> **MATERIAL PROVIDED**

========

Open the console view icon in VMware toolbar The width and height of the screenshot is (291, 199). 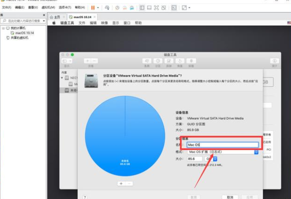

========

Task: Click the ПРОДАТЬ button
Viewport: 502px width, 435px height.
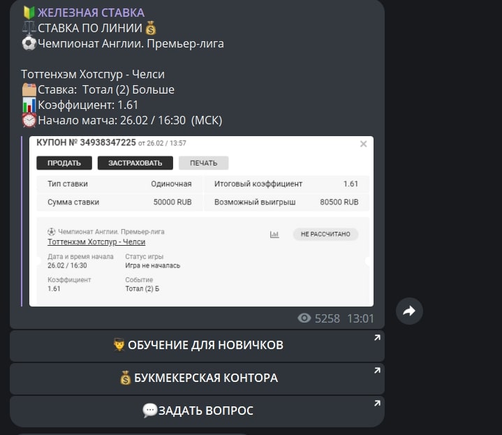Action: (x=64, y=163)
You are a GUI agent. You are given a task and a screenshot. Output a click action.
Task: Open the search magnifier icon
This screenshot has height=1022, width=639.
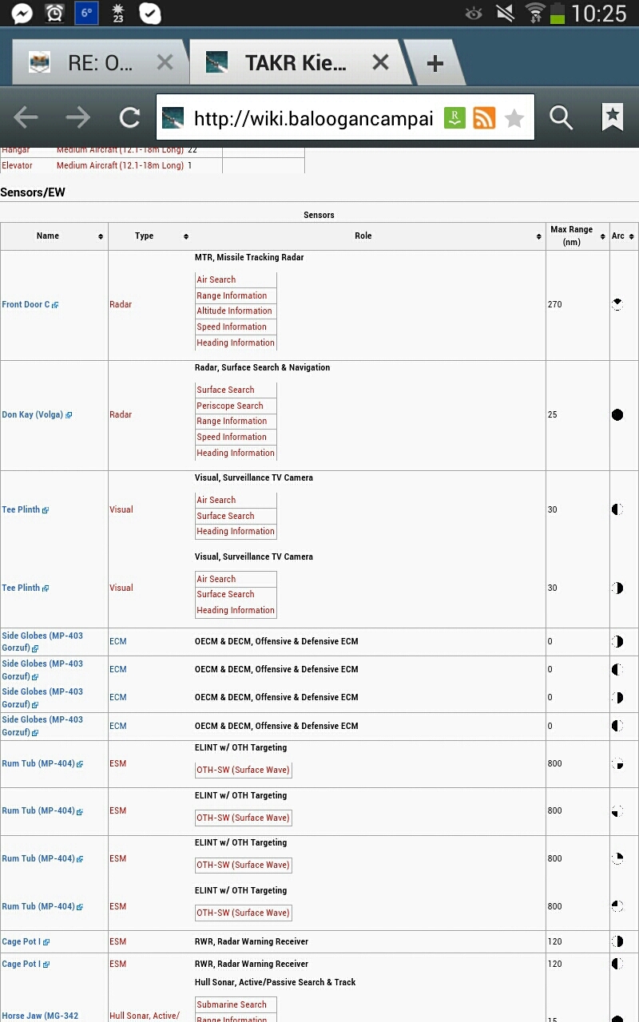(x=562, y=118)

========

> **THE EXERCISE**
Extract the part of the rows that opens with the line containing "You are a GUI" and closes with the line containing "(x=562, y=118)", copying both end lines and everything between them without change, and leave the pictures out of your answer.

> **EXERCISE OUTPUT**
You are a GUI agent. You are given a task and a screenshot. Output a click action.
Task: Open the search magnifier icon
This screenshot has height=1022, width=639.
(x=562, y=118)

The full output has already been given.